O que está sendo feito — e o que você pode fazer
Aqui vem a parte esperançosa, e ela é real. Cortar a carga de nutrientes é difícil e lento, mas já está em andamento, e onde funcionou o capim começou a voltar. As ferramentas:
- Dragagem de lodo — retirar a camada de sedimento rico em nutrientes, acumulada por décadas, do fundo da lagoa.
- Conversão de fossa séptica para rede de esgoto — tirar de operação milhares de fossas sépticas antigas.
- Melhorias na drenagem pluvial e leis de fertilizantes — barrar o nitrogênio na fonte.
- Restauração de ostras e moluscos — esses filtradores limpam a água, e um banco de ostras saudável clareia um volume impressionante todo dia.
- Replantio de capim marinho — replantar pradarias onde a água já está clara o bastante para sustentá-las.
- Metas de redução de nutrientes de longo prazo — os planos oficiais de quanta poluição precisa sair, e até quando.
A recuperação é lenta e depende inteiramente de cortar essa carga de nutrientes. Mas nada disso é abstrato, e boa parte está rio abaixo de escolhas do dia a dia. O que uma pessoa de verdade perto da lagoa pode fazer:
- Corte o fertilizante do seu quintal — use menos ou nenhum, e nunca o aplique antes da estação das chuvas nem durante um período local de proibição de fertilizantes. O que seu gramado não absorve vai direto para a lagoa.
- Conecte a fossa séptica à rede de esgoto quando oferecerem, e mantenha o tanque se não. Uma fossa velha e em mau estado perto da água é uma das piores fontes de nitrogênio que existem.
- Recolha os dejetos do seu animal de estimação. Também é nitrogênio, e escorre para a água.

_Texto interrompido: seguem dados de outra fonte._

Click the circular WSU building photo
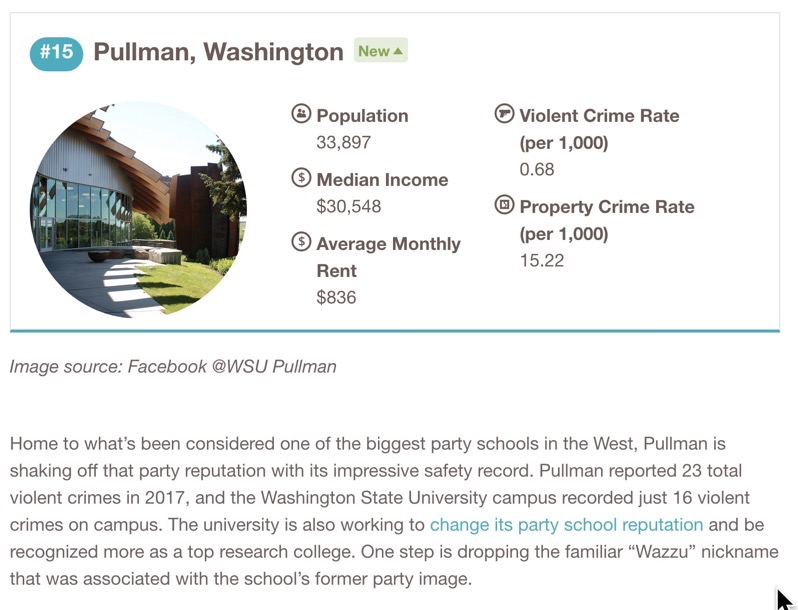 point(138,210)
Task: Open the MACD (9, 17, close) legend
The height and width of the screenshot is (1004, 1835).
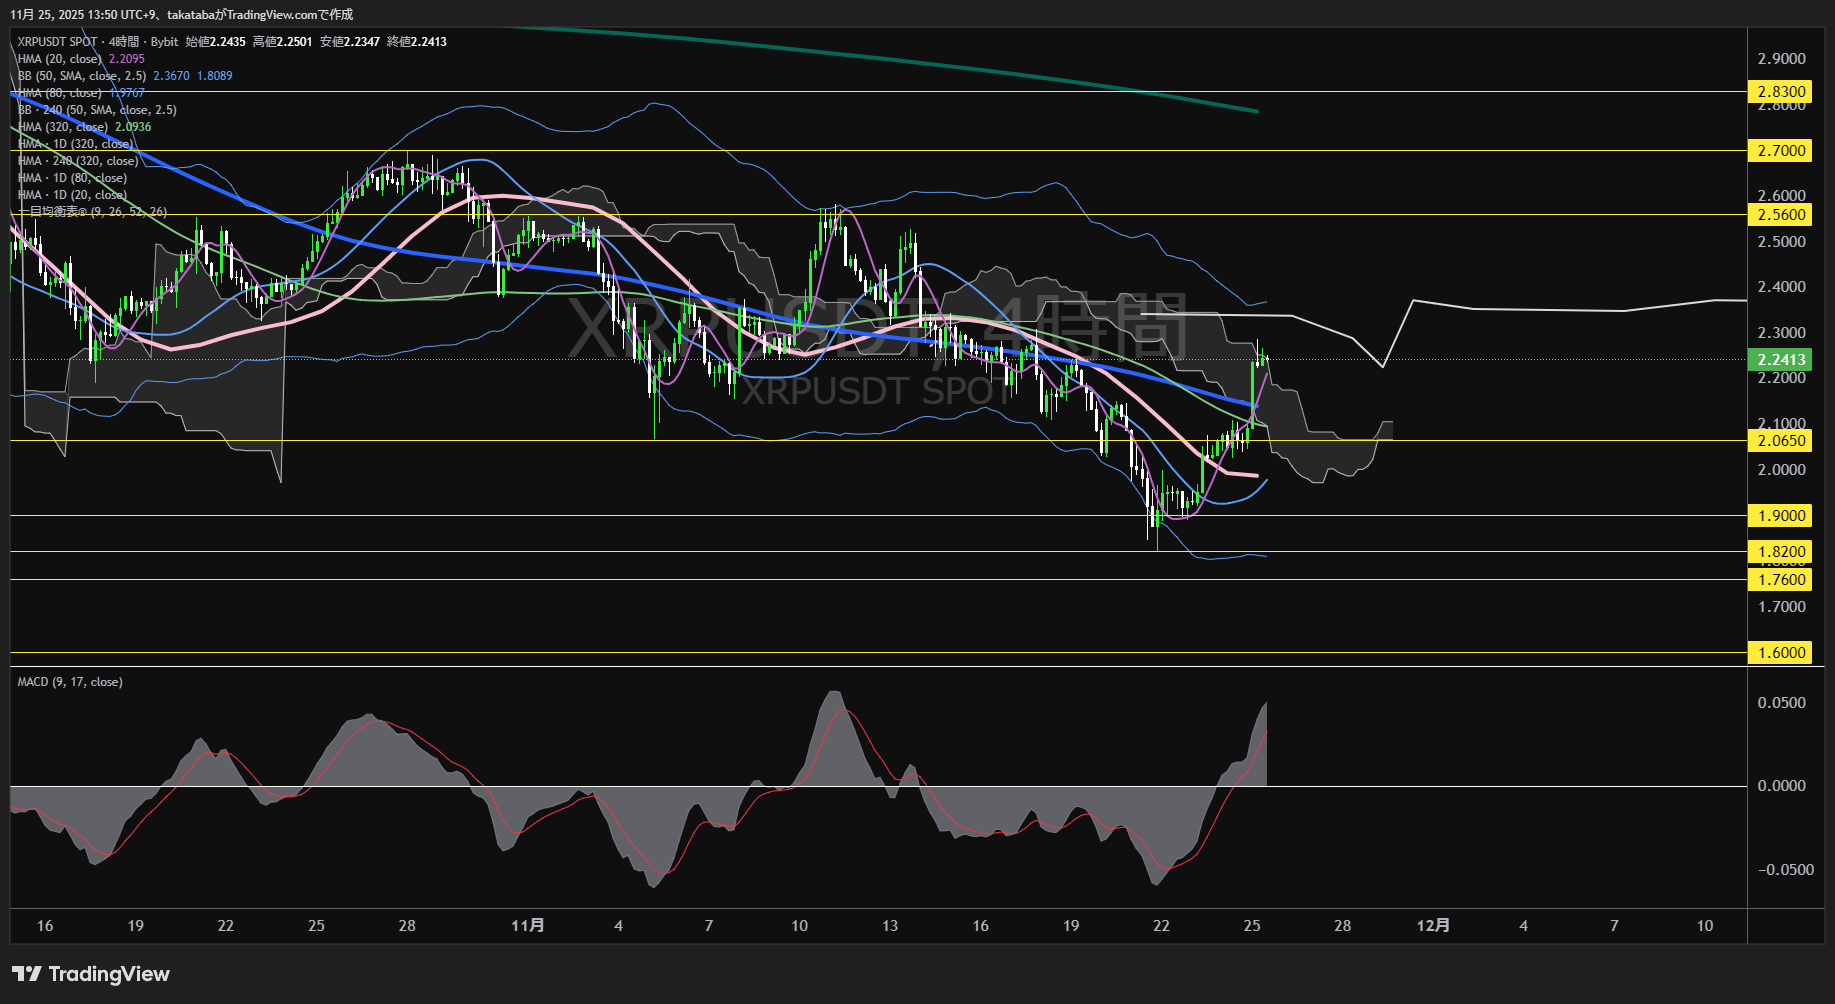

- Apoie a restauração e seu financiamento — projetos de ostras e capim, dragagem de lodo e os recursos de limpeza em orçamentos e votações locais.
- Dê espaço aos peixes-boi e respeite as zonas de não-marola e as zonas de peixe-boi. As colisões com barcos são um assassino à parte e dos maiores; reduzir a velocidade nas zonas sinalizadas salva animais diretamente.
- Reporte peixes-boi doentes ou mortos à linha de alerta de fauna da FWC (1-888-404-3922). Reportar rápido ajuda os resgatistas a chegar a animais que ainda dá para salvar — e não alimente peixes-boi selvagens por conta própria; é ilegal e prejudicial.
A parte honesta
Isto não é um problema distante, nem um único ano ruim. É um desfiamento lento, causado por humanos, que um legado de lodo torna genuinamente difícil de reverter — esse sedimento continua liberando nutrientes muito depois de você parar de adicionar novos, então a lagoa não se recupera no instante em que nos comportamos. A Indian River Lagoon é um indicador antecipado do resto das costas da Flórida: o que aconteceu aqui pode acontecer em qualquer lugar onde sobrecarreguemos um estuário com nitrogênio.
Mas ela não está perdida, e dizer o contrário seria sua própria desonestidade. Onde a restauração de filtradores, o replantio de capim e cortes reais de nutrientes se juntaram, partes da lagoa voltaram — água mais clara, capim retornando, o sistema lembrando devagar como ser ele mesmo.
Os peixes-boi da foto acima são o argumento inteiro. Uma mãe e seu filhote, pastando em baixios claros, sem fazer nada além de existir. Eles não pediram nada disso. O mínimo que podemos fazer é devolver o capim a eles.